**TEXT SECTION**
○ ○ ○ ○ ○

When she posted a picture of kale and eggs to Facebook, people asked her how she made it.
From there, the brainstorm: Baldy launched her own YouTube channel -- Cooking Healthy in Indian Country -- to show people how to cook easy, nutritious meals for their families.
People who might have been suspicious of kale and beets can learn how to make a stir-fry of local Trinity River salmon, trumpet mushrooms and a side of kale or beet pancakes, complete with a strawberry and honey sauce.
“When I developed the show, it was mainly to say that our local vegetables are not hard to use,” Baldy said. “I like to take comfort food and add these vegetables.”
On YouTube and Facebook, she’s taught viewers how to make creamy kale and artichoke dip, black bean salsa, chard tacos and kabocha muffins. She also featured a venison stir-fry.
Baldy cooks with traditional Hupa foods – deer, salmon, berries and mushrooms – to encourage the American Indian community to integrate them back into their diets.
“I really emphasize native and traditional foods because why do we have high diabetes and high heart disease rates?” she said. “As native people, we sustained on a traditional diet for thousands of years. Acorns are high in fiber, which we now lack. Berries and roots are high in antioxidants, iron – stuff we desperately need that we aren’t getting.”
Humboldt County as a whole has some of the worst health outcomes of any of California's 58 counties. For Native Americans, the statistics are even worse. According to Humboldt County’s 2013 Community Health Assessment, the diabetes death rate for Native Americans is nearly triple that of whites in Humboldt County.

○ ○ ○ ○ ○

**DIRECTIONS**
• a. In the article about Baldy's cooking, what is the name of her YouTube channel?
• b. List the traditional Hupa foods that the article on Baldy's cooking says she cooks with.
• c. Continue the article about Baldy's healthy cooking channel from where it stops.

○ ○ ○ ○ ○

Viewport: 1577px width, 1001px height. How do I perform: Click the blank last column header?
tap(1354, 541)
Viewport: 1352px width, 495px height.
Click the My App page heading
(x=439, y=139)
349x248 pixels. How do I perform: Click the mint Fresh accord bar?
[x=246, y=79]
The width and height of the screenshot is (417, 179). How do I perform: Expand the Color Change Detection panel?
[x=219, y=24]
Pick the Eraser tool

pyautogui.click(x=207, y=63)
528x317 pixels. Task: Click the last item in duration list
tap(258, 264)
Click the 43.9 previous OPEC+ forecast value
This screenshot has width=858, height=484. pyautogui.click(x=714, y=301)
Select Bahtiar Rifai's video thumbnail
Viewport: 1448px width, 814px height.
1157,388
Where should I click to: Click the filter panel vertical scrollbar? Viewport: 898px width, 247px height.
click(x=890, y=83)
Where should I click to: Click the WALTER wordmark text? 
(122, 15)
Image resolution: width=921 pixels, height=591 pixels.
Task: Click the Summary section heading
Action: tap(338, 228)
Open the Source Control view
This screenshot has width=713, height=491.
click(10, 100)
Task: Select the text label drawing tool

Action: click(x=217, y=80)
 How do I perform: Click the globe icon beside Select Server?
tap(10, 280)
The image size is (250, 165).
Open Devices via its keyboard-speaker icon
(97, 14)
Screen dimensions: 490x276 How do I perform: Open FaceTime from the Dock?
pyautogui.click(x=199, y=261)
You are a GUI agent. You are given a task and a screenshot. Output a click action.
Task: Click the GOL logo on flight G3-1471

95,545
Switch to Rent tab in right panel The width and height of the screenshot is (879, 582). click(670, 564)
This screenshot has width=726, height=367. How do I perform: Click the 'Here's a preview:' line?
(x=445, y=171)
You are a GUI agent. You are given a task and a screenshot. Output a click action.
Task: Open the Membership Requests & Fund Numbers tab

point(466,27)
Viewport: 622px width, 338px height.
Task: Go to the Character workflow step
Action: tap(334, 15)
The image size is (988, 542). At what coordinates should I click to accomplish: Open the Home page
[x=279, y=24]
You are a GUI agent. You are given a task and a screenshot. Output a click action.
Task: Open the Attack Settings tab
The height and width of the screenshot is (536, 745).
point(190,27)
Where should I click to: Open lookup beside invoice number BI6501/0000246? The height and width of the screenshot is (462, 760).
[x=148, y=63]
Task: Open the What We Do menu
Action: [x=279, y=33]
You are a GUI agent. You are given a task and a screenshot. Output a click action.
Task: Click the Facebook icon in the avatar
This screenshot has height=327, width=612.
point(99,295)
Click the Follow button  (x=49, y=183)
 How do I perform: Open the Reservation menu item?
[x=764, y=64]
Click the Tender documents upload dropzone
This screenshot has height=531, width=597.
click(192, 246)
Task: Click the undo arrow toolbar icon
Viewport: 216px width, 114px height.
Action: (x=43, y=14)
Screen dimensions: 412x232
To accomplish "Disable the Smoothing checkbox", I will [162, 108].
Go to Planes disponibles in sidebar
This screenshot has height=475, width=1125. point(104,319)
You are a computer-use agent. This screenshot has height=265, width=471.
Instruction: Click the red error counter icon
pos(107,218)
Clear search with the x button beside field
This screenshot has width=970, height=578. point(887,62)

○ ○ ○ ○ ○

**RESULTS BY TASK**
• a. Cooking Healthy in Indian Country

• b. deer, salmon, berries, mushrooms

• c.
The diabetes prevalence rate in Hoopa is at 9.9 percent, according to the K'ima:w Diabetes Programin Hoopa. The program’s coordinator, Dr. Terry Raymer, said that number only accounts for the known cases.
“The high prevalence is due to a combination of loss of traditional culture and loss of traditional foods,” Dr. Raymer said. “There’s certainly some pretty good evidence that the chronic long-term effects of historical trauma has some impact on the prevalence of diabetes. It’s really quite complicated. It’s not just that people don’t exercise.”
Baldy’s show addresses the many causative factors and the complexity of diabetes in Hupa. In the videos, she explains the nutritional value of foods, naming their different vitamins and benefits. A collaboration of local health organizations help support the cooking show.
Baldy also emphasizes supporting the community. She often gives shout-outs to local farmers and artisans, showing off their handmade aprons and hats. One local elementary school teacher plays “Cooking Healthy in Indian Country” in her class.
“I definitely think nutrition needs to be more of an issue here,” said Amy Davis, who teaches sixth grade at Hoopa Valley Elementary, adding that Baldy helps shed light on issue in an interesting way to children.
At first the audience was local, but through social media shares and buzz in the American Indian community, Baldy has viewers nationwide. United Indian Health Services promoted her, and Good Health TV, a national American Indian and Alaska Native education network that promotes health literacy through programming, is about to pick up her shows.
But it's the comments on videos and compliments on the street that make her day, she says.
What’s on the menu next? A strawberry and kale salad and a strawberry spread with chia seeds.